GRAB: GRAdient-Based Shape-Adaptive Locomotion Control

Adaptive systems enable legged robots to cope with a wide range of environmental settings and unforeseen events. Existing reactive methods adapt either the walking frequency or the amplitude to only simple perturbations. This letter proposes an adaptive mechanism for central pattern generator (CPG)-based locomotion control that online-reacts to both internal and external soft constraints by adapting both the frequency and amplitude of driving signals. Our approach, namely GRAdient-Based shape adaptive control (GRAB), utilises real-time sensory signals for adapting the dynamics of the CPG. GRAB reacts to locomotion soft constraints given in a loss function. It can quickly adapt CPG’s dynamics variables to reduce such a loss, with a gradient-descent-like update step. The update perturbs the shape of the driving signal, which implicitly changes both frequency and amplitude of the robot locomotion pattern.

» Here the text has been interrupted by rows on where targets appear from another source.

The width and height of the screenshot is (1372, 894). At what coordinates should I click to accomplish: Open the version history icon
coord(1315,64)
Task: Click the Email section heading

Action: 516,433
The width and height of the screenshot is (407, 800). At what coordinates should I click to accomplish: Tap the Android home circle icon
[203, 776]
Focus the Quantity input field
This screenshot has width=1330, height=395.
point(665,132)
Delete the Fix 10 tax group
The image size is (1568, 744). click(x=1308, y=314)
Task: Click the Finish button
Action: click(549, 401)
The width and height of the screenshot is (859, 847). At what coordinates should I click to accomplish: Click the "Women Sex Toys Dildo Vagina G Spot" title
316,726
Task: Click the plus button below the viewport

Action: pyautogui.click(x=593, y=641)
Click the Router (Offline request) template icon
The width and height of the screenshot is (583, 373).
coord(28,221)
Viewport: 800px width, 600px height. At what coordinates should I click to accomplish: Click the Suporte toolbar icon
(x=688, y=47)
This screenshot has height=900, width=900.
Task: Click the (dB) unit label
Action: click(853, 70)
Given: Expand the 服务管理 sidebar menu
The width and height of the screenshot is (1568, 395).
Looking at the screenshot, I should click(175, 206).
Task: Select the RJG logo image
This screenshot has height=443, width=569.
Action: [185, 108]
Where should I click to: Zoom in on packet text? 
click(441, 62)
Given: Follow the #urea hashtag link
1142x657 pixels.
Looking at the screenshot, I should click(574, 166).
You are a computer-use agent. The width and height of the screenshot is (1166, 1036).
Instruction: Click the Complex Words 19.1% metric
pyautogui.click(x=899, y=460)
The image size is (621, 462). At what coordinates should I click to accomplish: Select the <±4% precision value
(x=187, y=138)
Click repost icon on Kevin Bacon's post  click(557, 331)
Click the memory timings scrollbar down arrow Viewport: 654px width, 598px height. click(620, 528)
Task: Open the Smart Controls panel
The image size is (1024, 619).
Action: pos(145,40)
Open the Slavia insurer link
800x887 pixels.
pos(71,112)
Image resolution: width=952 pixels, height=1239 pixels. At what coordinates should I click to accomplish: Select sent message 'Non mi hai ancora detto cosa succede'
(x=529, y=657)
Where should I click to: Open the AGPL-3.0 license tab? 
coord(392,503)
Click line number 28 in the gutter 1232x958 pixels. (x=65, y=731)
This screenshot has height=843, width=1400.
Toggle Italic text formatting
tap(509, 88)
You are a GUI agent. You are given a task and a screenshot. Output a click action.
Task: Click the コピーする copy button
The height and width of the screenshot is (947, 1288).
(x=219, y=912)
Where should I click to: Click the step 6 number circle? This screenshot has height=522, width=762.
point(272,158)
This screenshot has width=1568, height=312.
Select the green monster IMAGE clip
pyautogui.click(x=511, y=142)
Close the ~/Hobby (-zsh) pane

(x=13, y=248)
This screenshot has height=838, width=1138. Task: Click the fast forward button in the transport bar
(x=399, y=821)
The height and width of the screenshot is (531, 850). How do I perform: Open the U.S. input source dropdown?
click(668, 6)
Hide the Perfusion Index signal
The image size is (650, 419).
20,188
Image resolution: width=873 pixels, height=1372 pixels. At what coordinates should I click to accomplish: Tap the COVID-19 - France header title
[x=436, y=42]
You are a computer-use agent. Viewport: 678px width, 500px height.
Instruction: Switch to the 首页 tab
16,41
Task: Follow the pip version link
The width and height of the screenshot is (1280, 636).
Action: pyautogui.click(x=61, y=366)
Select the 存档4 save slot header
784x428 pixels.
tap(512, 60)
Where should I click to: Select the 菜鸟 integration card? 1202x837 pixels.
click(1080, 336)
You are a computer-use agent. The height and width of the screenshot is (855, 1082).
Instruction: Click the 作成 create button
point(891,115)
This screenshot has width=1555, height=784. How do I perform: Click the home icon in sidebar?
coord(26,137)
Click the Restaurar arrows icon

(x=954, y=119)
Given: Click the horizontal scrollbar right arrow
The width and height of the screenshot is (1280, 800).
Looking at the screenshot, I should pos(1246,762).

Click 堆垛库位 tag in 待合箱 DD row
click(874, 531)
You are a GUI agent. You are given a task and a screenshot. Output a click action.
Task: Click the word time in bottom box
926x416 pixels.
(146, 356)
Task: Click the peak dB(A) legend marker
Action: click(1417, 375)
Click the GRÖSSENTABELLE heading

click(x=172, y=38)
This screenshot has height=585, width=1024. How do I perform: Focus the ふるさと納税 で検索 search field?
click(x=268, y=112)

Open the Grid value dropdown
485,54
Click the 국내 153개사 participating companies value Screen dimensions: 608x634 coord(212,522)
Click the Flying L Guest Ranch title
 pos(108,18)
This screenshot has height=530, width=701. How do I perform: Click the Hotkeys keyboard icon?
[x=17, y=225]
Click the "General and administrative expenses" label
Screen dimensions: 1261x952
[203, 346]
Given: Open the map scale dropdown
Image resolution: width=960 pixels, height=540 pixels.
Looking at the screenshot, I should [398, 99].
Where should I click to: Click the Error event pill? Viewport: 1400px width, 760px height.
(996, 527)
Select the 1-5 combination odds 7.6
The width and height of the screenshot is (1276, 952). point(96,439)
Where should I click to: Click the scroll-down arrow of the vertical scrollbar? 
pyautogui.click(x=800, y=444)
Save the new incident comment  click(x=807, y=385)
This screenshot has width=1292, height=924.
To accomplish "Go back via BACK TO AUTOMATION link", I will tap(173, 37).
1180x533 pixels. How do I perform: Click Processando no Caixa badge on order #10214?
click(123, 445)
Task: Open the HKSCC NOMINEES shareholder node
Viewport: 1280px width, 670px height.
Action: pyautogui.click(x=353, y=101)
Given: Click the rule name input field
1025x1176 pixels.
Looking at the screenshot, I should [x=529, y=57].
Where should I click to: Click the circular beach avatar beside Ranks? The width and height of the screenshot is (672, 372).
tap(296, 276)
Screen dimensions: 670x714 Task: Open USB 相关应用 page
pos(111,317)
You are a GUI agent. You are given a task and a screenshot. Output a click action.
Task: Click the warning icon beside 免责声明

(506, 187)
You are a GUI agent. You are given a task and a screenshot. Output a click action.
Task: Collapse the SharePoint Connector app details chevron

We test the GRAB mechanism on a hexapod robot and its simulation, where we demonstrate its several benefits over a state-of-the-art adaptive control baseline. First, we show that it can be used for reducing the tracking error by simultaneously changing the walking amplitude and frequency. Also, GRAB can be used for limiting the maximum torque/current, preventing motor damage from unexpected perturbations. Finally, we demonstrate how GRAB can be utilised to naturally adjust the robot’s walking speed while taking into account multiple constraints, including target walking speed, external weight perturbations, and the robot’s physical limit.